Job worker service that provides an API to run arbitrary Linux processes.

Job Scheduler

CI

Summary

Prototype job worker service that provides an API to run arbitrary Linux processes.

Overview

Library

The library (Worker) is a reusable Golang package that interacts with Linux OS to execute arbitrary processes (Jobs). The Worker is responsible for the business logic to start, stop processes, stream the process output, and handle process errors. The Worker will keep the process status in memory, in a local map, to update the process status when it's finished. Once the Job state is not persistent, the Worker will lose the data if the Worker goes down. Most of the time, the users want to see the full log content to check if the job performs as expected, doing another API call to stream the output.

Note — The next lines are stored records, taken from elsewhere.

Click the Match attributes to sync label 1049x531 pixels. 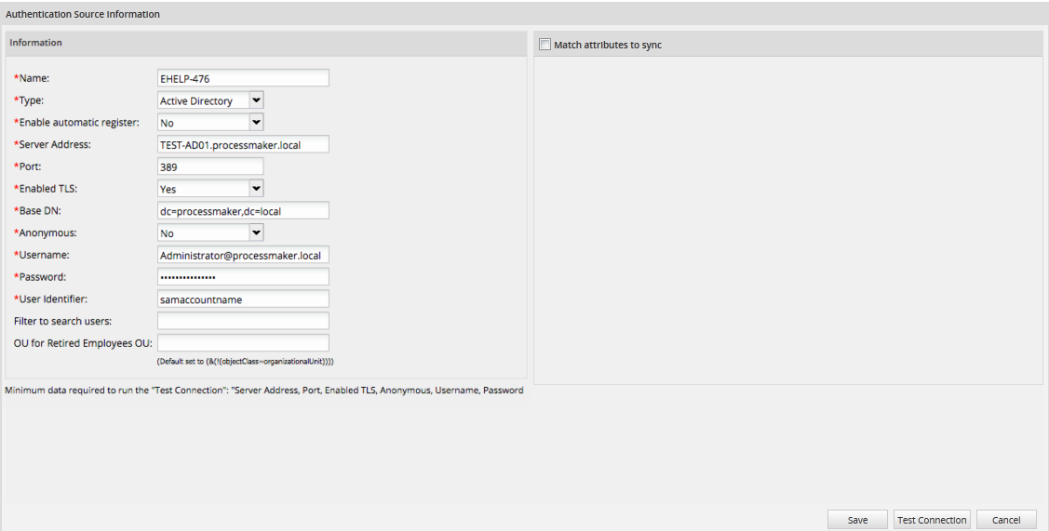tap(607, 45)
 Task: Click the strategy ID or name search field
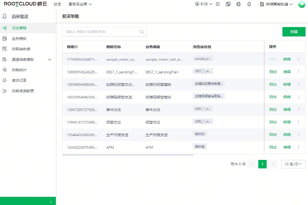(101, 32)
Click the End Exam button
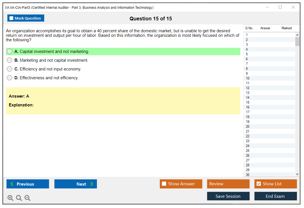304x208 pixels. point(275,196)
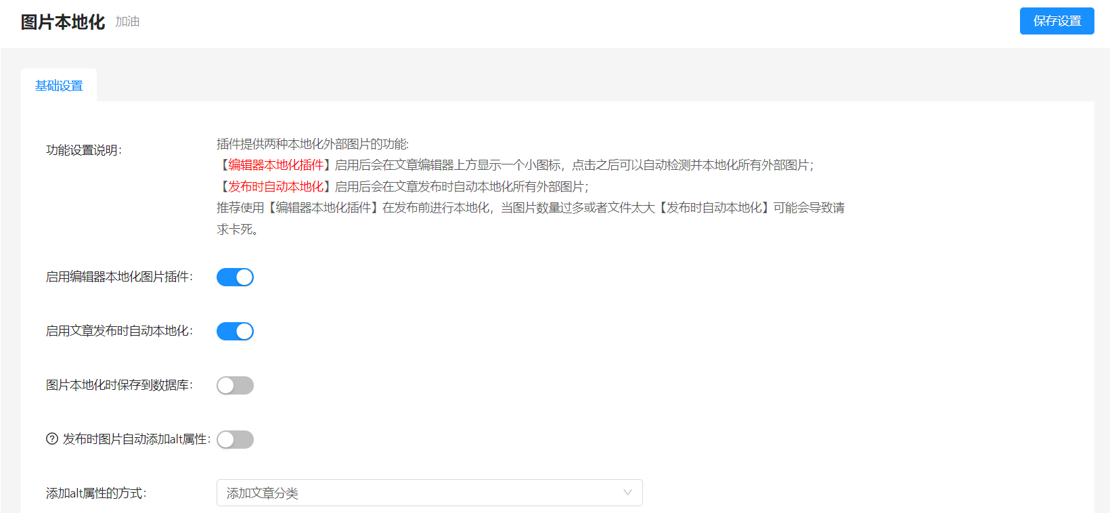Screen dimensions: 1110x513
Task: Click the 启用文章发布时自动本地化 label
Action: 119,331
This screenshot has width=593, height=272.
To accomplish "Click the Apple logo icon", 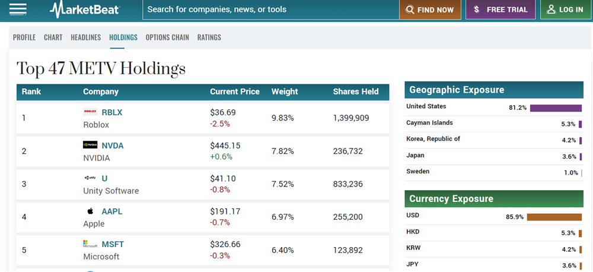I will [x=90, y=211].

The Worker should write the process output (stderr/stdout) on the disk as a log file. On the other hand, the old log files consume disk space which can crash the system when no more space is left. To address it, we can implement a log rotation, purge policy, or use a distributed file system (like Amazon S3) to keep the system healthy. For now the logs will be stored under the /tmp folder, but the log folder should be parameterized in the configuration file.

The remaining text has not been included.